Student FAQ

About the RUOP Program

RUOP is an elective immersion experience open to all UW Medical students. There are no grades. Students are responsible for setting learning goals with support from the RUOP office. The experience provides many opportunities for students to see, first hand, what it is like to work in an underserved community.

RUOP Syllabus:

RUOP students will be provided access to an online syllabus to guide their learning experience. Students will be notified once the 2015 syllabus has been published. The RUOP Placement Record, Learning Plan, Photo Permission Form, and other documents students may need will also be published along side the syllabus.
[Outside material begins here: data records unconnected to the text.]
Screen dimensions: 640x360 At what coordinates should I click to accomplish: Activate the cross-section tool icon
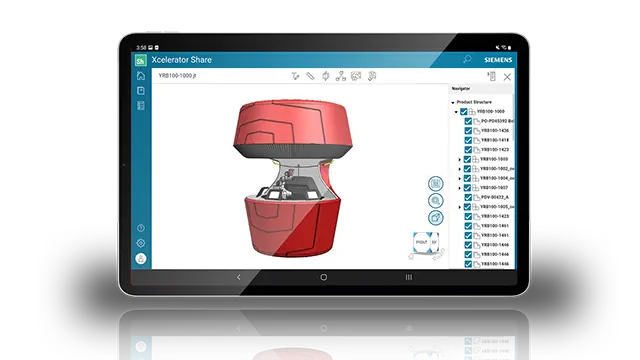coord(325,76)
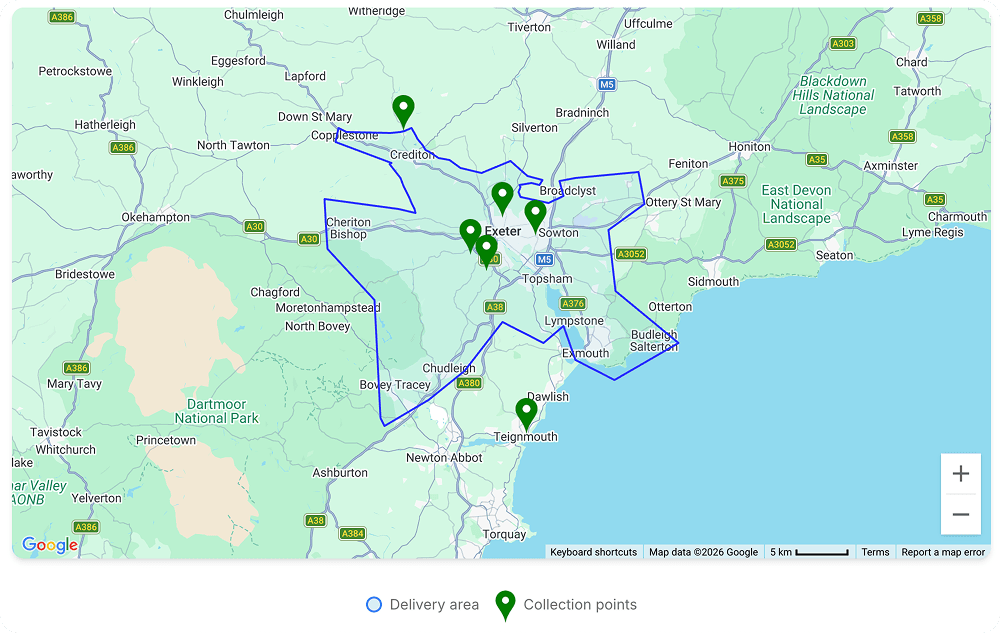Zoom out using the minus button
This screenshot has height=633, width=1000.
[960, 514]
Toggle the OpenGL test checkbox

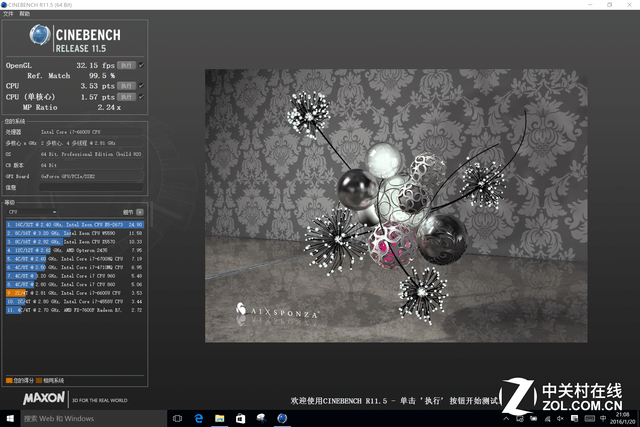click(142, 66)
RUOP applications are accepted between Monday, December 8, 2014 and Monday, January 5, 2015 at 5 PM pacific standard time. Please note that late applications will not be accepted. The RUOP Administrative office facilitates application process. Click to learn more about RUOP Applications

Frequently Asked Questions

  1. What kind of clinical experiences do students have?
  2. What other types of activities do students do during their RUOP rotation?
  3. What about housing, food, and transportation?
  4. Who are the preceptors?
  5. What about professional liability?
  6. How is RUOP funded?
  7. Can I choose my RUOP site?
  8. When do I find out where I will be going for my R/UOP experience?
  9. What are the elements for success?

1. What kind of clinical experiences do students have?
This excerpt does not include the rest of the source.